European Union cable market revenue rose to a record high of €24 billion euros in 2018, up 3% from €23.3 billion in 2017, according to data released by Cable Europe and IHS Markit | Technology, now a part of Informa Tech, publisher of Digital TV Europe.
The all-time-high revenue results were propelled by continued growth in the total number of cable revenue generating units (RGUs) in the EU, according to the European Broadband Cable Yearbook offered by Regional RGUs increased by about one million in 2018 to reach an annual high of 121.7 million, up from 120.6 million in 2017. The majority of the RGU growth originated from the broadband sector, where consumers are continuing to add subscriptions to cable internet services.
Measured in terms of subscriptions, RGUs for cable internet service amounted to 38 million in 2018, up from 37.1 million in 2017. This growth helped drive the increase in overall EU RGUs for the year.
Internet RGU growth outperformed the other services offered by cable providers in the region. EU subscriptions to cable TV declined by 275,000 in 2018.
EU cable TV service subscribers, which increased for the first time in nine years in 2017, declined in 2018, falling by 275,000 homes to 55 million,.
Digital cable subscribers continued to rise in the region, increasing by four million to reach 45.2 million in 2018, as operators successfully converted significant numbers of subscribers from analogue TV to higher-value digital services.
Based on the power of bundled services, EU cable operators have grown total ARPUs by €9 over 10 years by selling more services.
Europeans still receive their pay TV via cable more than any other technology, despite the tough competitive environment.
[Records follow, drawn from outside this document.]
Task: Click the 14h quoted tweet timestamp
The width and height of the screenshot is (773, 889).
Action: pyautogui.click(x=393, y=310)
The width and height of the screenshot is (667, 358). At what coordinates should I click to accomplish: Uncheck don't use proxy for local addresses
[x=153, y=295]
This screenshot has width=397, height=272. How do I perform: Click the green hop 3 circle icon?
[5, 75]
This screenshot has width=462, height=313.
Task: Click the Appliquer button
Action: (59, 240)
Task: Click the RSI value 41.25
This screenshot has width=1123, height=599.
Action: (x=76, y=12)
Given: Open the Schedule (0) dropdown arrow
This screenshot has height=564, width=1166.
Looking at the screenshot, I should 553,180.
Presenting the stats at Cable Congress, Maria Rua Aguete, executive director of media, service providers and platforms for IHS Markit | Technology, said that online channels are dominating video subscription growth in the US, with virtual pay TV failing to compensate for traditional pay TV’s decline. Pay TV subscribers in the US typically also take OTT TV services and use their traditional provider to access these services. Price is the main reason why US cable subscribers decided to churn.
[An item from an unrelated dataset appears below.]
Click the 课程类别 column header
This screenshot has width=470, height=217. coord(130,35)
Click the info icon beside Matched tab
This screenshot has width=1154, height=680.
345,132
In the rest of the world, however, pay TV has been more or less stable. Cable and satellite remain the main players, she said. Despite the lead of OTT in overall global subscription numbers, revenues remain dominated by traditional pay TV.
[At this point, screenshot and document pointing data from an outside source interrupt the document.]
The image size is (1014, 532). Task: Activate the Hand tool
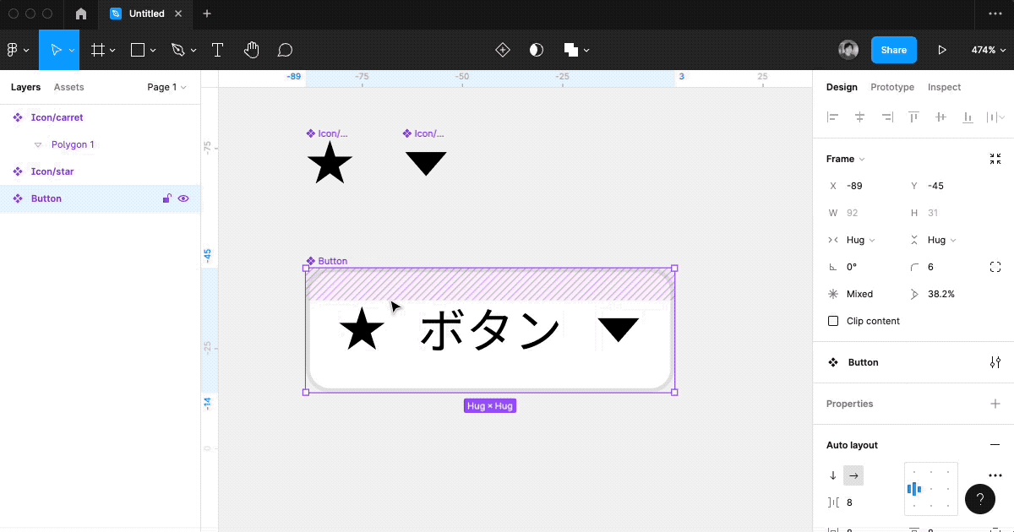pos(250,49)
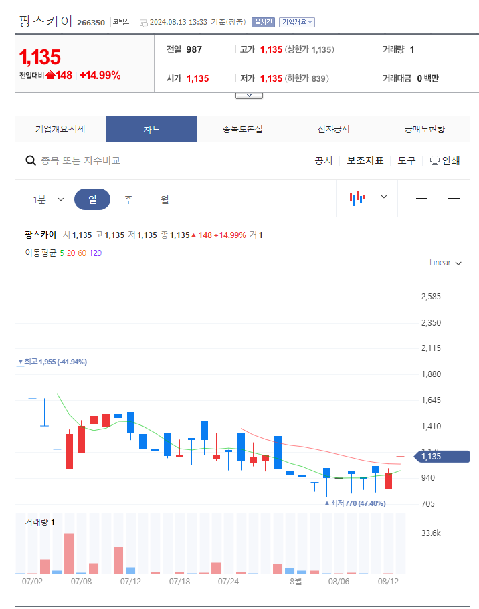
Task: Click the 도구 tools button
Action: [405, 161]
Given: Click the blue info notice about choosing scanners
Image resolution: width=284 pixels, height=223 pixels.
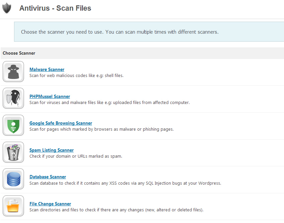Looking at the screenshot, I should point(119,32).
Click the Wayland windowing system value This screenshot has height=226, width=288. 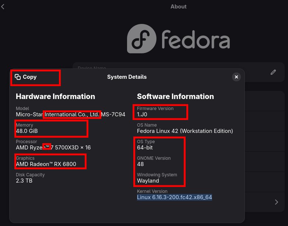148,181
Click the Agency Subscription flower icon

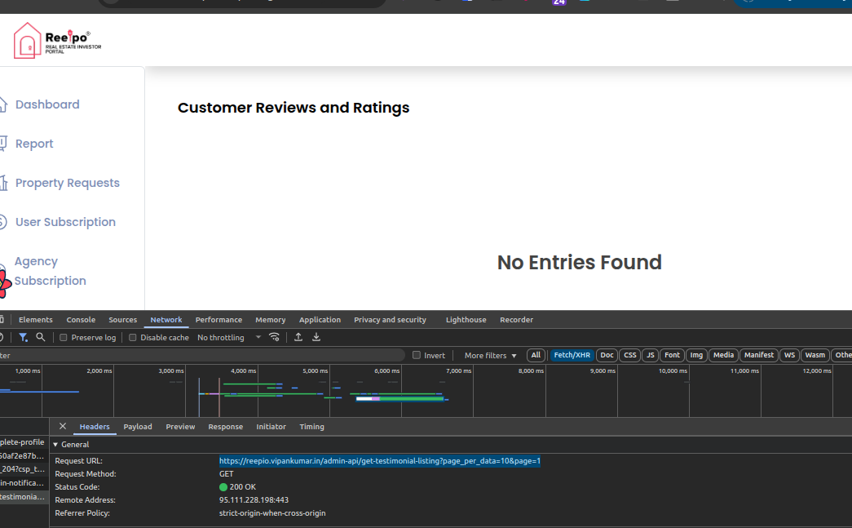(4, 282)
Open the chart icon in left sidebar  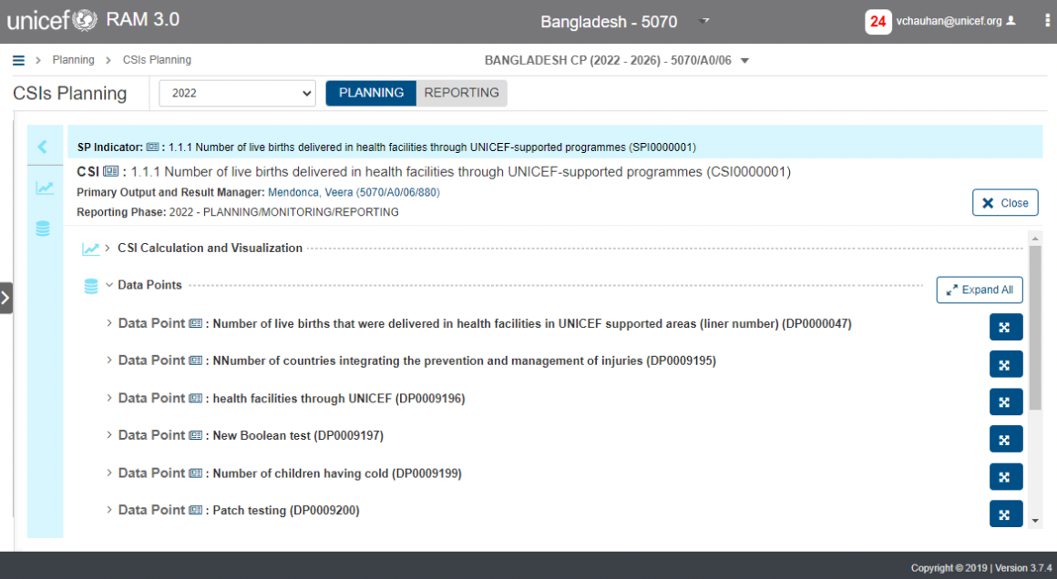(x=44, y=188)
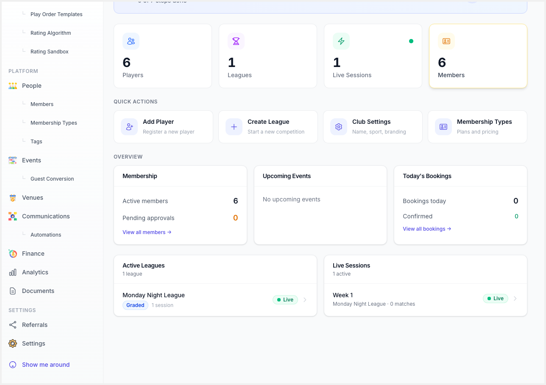546x385 pixels.
Task: Click the Players card people icon
Action: click(131, 41)
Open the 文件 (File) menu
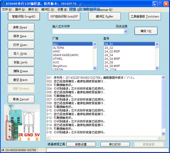Viewport: 170px width, 153px height. tap(7, 9)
The picture in terms of cable TV additions and losses varies widely between European countries. Cable internet has also faced challenges, with fibre and telecom operators providing stiff competition, said Rua Aguete
Subscription TV is still rising, even if most of the additions come from online video services. Netflix accounts for 49% of all online subscriptions, followed by Amaxon with 20%.
The European cable market now has two main players – Vodafone and Liberty Global with 34% and 22% of the market respectively in terms of subscribers, she said. Other major players include RCS&RDS, Altice France and Tele Columbus.
Rua Aguete also said that Spain is the European leader in next-generation broadband access, coming after only South Korea globally. Some 50 European operators of all types meanwhile provide converged fixed and mobile services and a growing number of operators are launching 5G services.
Cable has also led partnerships with online video providers, particularly Netflix. “Cable has been the pioneer in this type of partnership,” said Rua Aguete.
Alternative routes for receiving premium TV are also on the rise. The market for smart TVs and smart speakers has expanded rapidly over the last year, the latter by 254%, while the smartphone market has grown modestly and the market for digital media adapters for TV has declined.
DTVE: the week in view – Ligue 1’s Mediapro drama shows that sports rights are anything but straightforward… twitter.com/i/web/status/1…
29 November 2020 @ 20:00:01 UTC
Join us for the next DTVE Digital Symposium session on 10 December at 10.00am GMT "Reap the benefits from a shared… twitter.com/i/web/status/1…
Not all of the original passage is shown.